Optimal Tackle for Walleye
Walleye are one of the most popular gamefish in the water, and for good reason. Large walleye are exciting to catch and the fish’s meat is one of the most delicious you’ll ever find, especially when fried. My love for fried walleye aside, the tackle used to reel in these coldwater fish will vary greatly on your technique. While I’ve touched briefly upon the tackle needed for walleye fishing in a past article, today I want to dig a little deeper and highlight the specific tackle you’ll need for the various tactics associated with fishing for walleye. Keep reading to learn more!
Most seasoned walleye anglers, along with those who’ve done their homework, will take a few different setups when they hit the water for walleye. This assures that, no matter the situation, you’ll at least be prepared to use different techniques to capitalize on changing conditions. Rods are in integral part of such preparation, as different lengths and actions will suit specific tactics. Anglers interested in working with lures or bait rigs 1/8 ounce or heavier will want to use a medium action spinning rod, around six feet, with a fast action. This is a good all-around length and action for walleye. Those casting smaller jigs (3/8 to 1/16-oz range), or even those using live bait, will be better off with a light to medium-light spinning rod around 6 ½ feet, with a fast-action. The whip of a rod like this on the back cast will help launch those smaller baits a lot further. Casting rods have their own roles with walleye, as well, and those casting or trolling with larger crankbaits or bait rigs will do well with a 6 to 6 ½-foot medium rod, with a fast tip. This rod has a stronger backbone than spinning rods and is well-equipped to be used with larger baits.
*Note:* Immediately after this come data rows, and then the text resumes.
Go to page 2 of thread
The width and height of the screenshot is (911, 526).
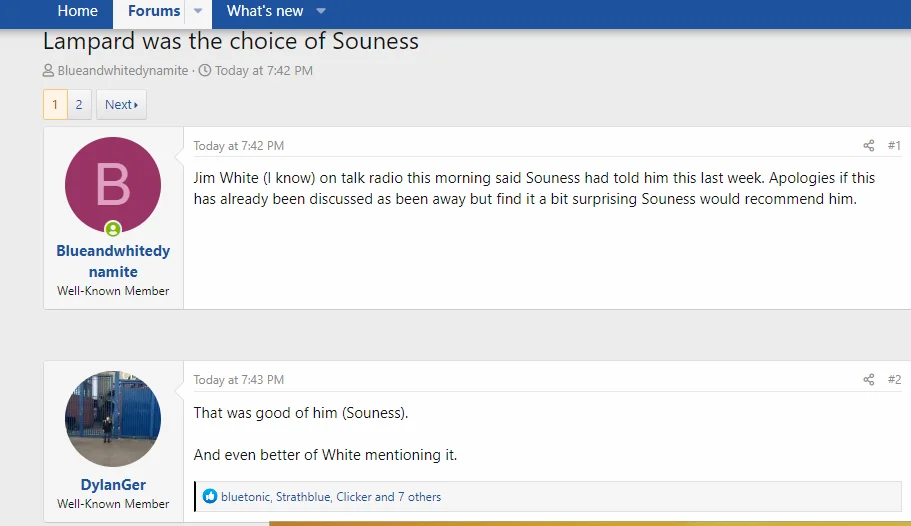[79, 104]
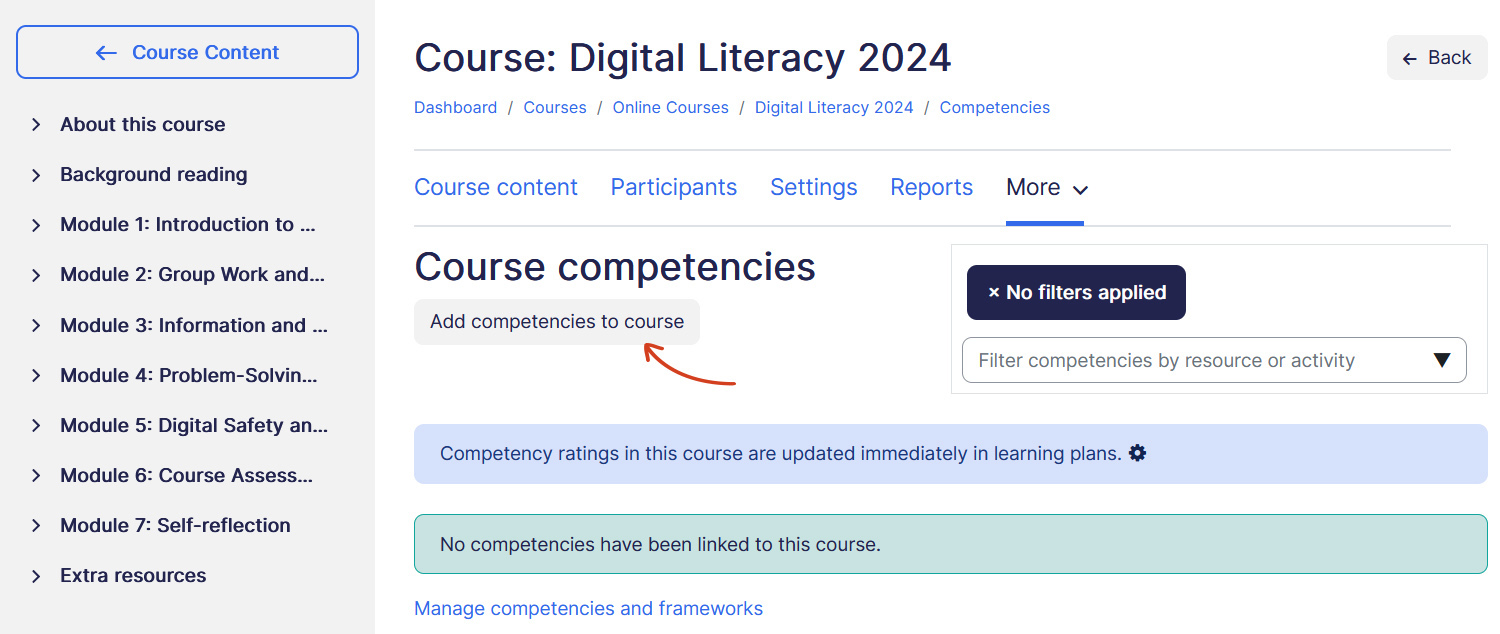Expand the Extra resources chevron
1500x634 pixels.
point(36,576)
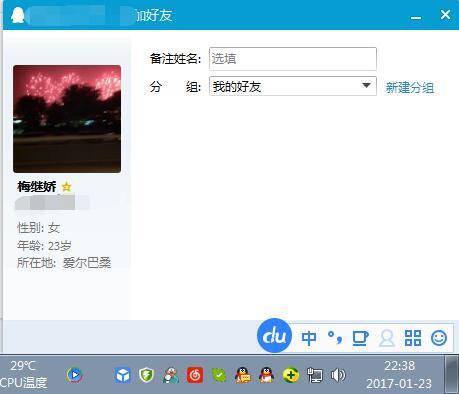Screen dimensions: 459x394
Task: Open the green shield security tray icon
Action: (146, 375)
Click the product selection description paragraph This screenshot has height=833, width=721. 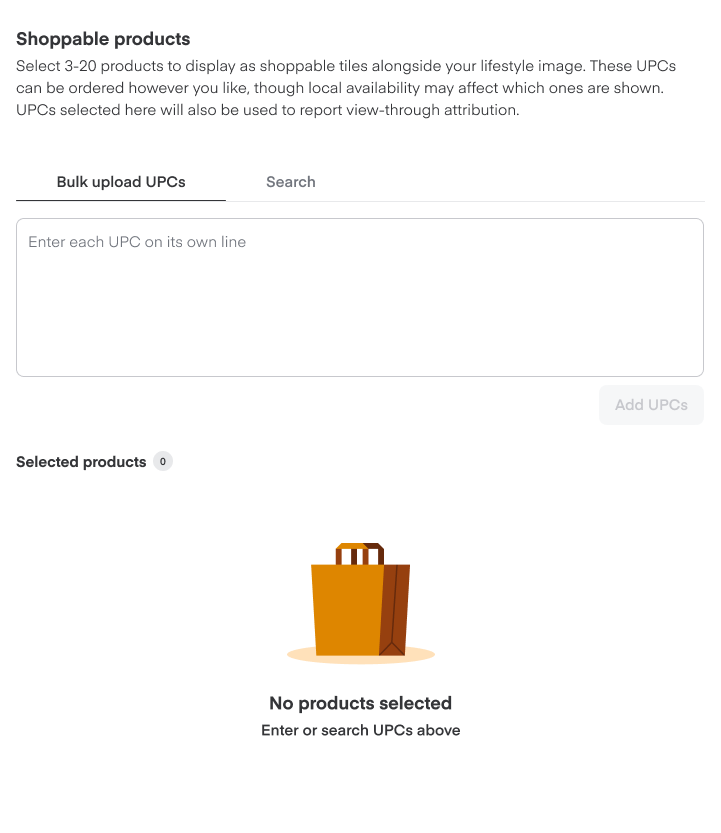point(345,87)

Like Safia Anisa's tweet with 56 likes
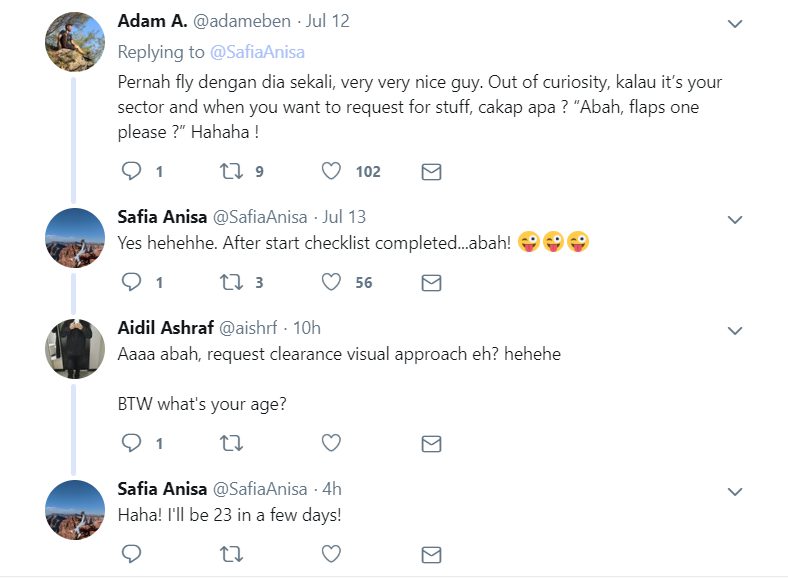(x=331, y=283)
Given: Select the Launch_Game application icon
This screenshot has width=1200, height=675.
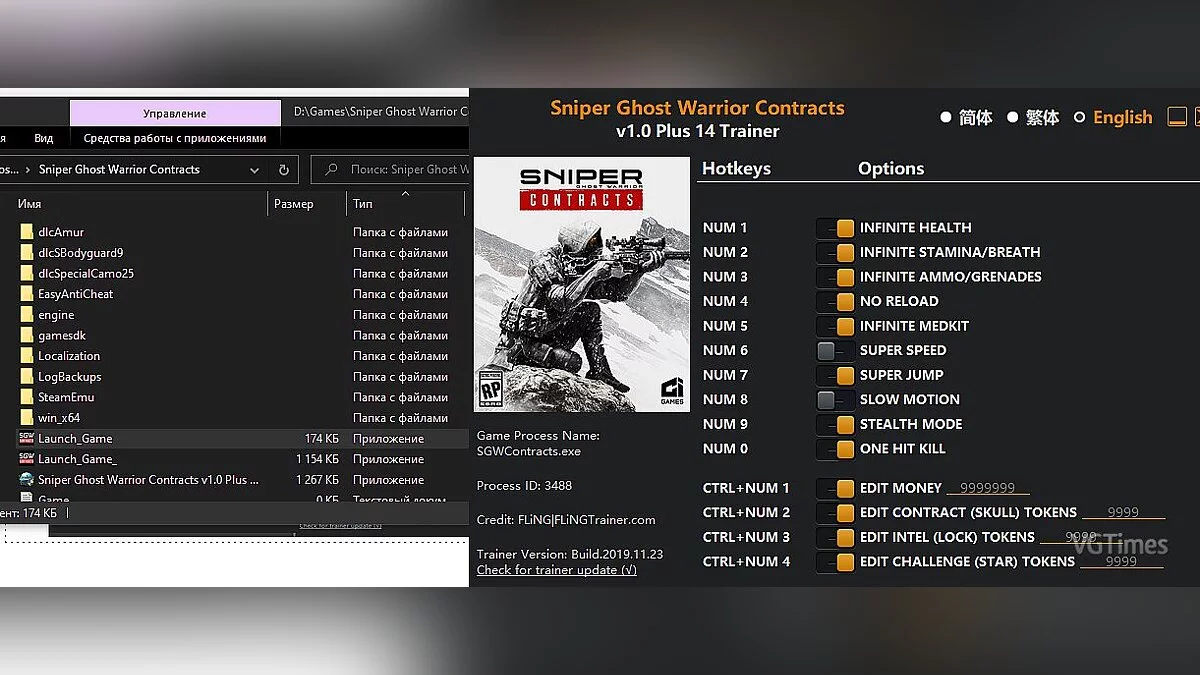Looking at the screenshot, I should (25, 438).
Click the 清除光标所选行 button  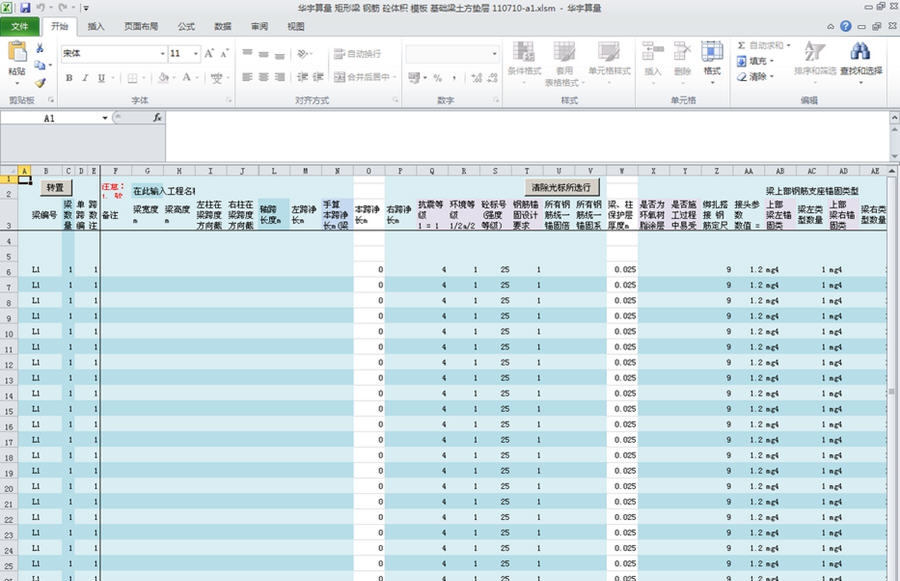(561, 187)
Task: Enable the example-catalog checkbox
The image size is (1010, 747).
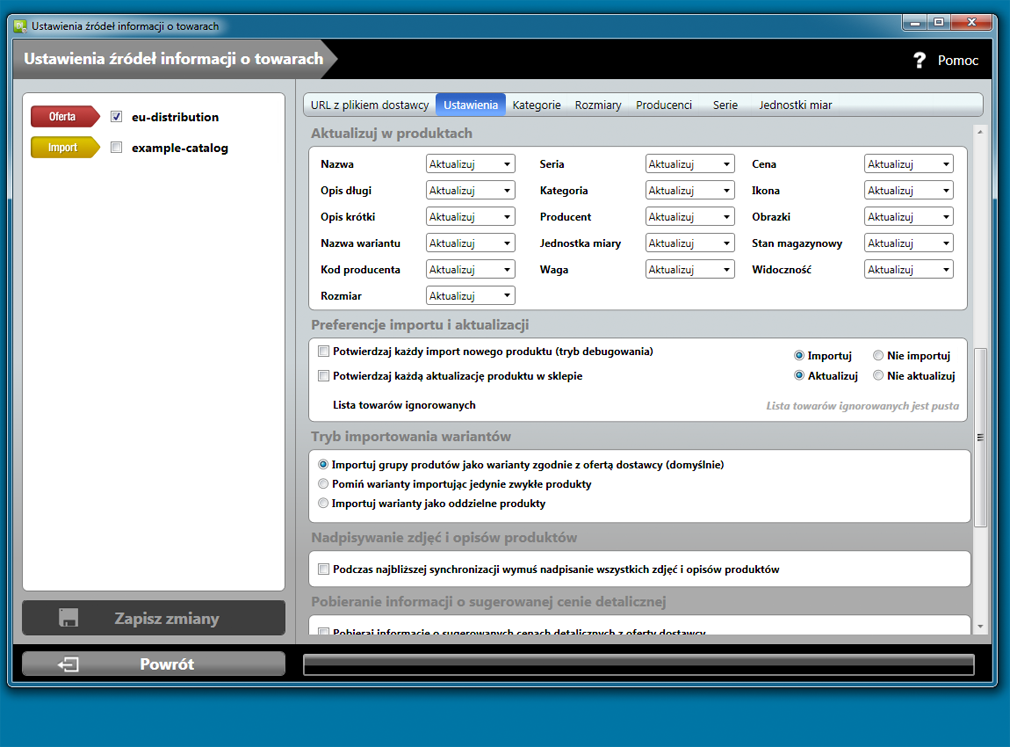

If you haven’t noticed, the rods above tend to include a soft tip. This is because walleye are infamous for being sneaky nibblers, and the added sensitivity will help you feel those soft bites. A rod made of quality graphite, or a cork grip, will also make it easier to feel those bites as well, as they transmit vibrations exceedingly well.
Choosing a reel is a bit tricky, as you really want one that balances nicely with the rod it’ll be paired with. You don’t want the weight to shift too much towards the front or back. Any spinning reel you go with should possess a front-mounted drag system, a strong, reliable bail, and a spare spool so you can keep two types of line on hand. Deciding on a baitcast reel involves a similar process, as you’ll want to make sure your selected model possesses a few features conducive to walleye fishing. For instance, you’ll want resistance against backlash, which means finding models with a quality set of centrifugal or magnetic brakes. You probably won’t need a high gear ratio, so don’t let that limit your decision.
Since walleye can be a little on the timid side, choosing the right line is an important factor. Try to stick with clear mono or fluorocarbon, especially in clearer waters. You’ll also want to go with the lightest line you can get away with, as this will help you cast further. Usually, 8 to 10-pound is fine, but you can go heavier, or even go with a thin braid, if you’re fishing around cover or structure.
As with most fish species, walleye fishing requires a little bit of preparation. It helps to have a few different setups on hand, just in case you have to switch presentations or tactics on the fly. Sometimes the difference in a good day on the water and a bad one is planning ahead for any possibility. While there are many factors out of our control—weather, fish habits, etc—taking measures to boost your chances never hurts.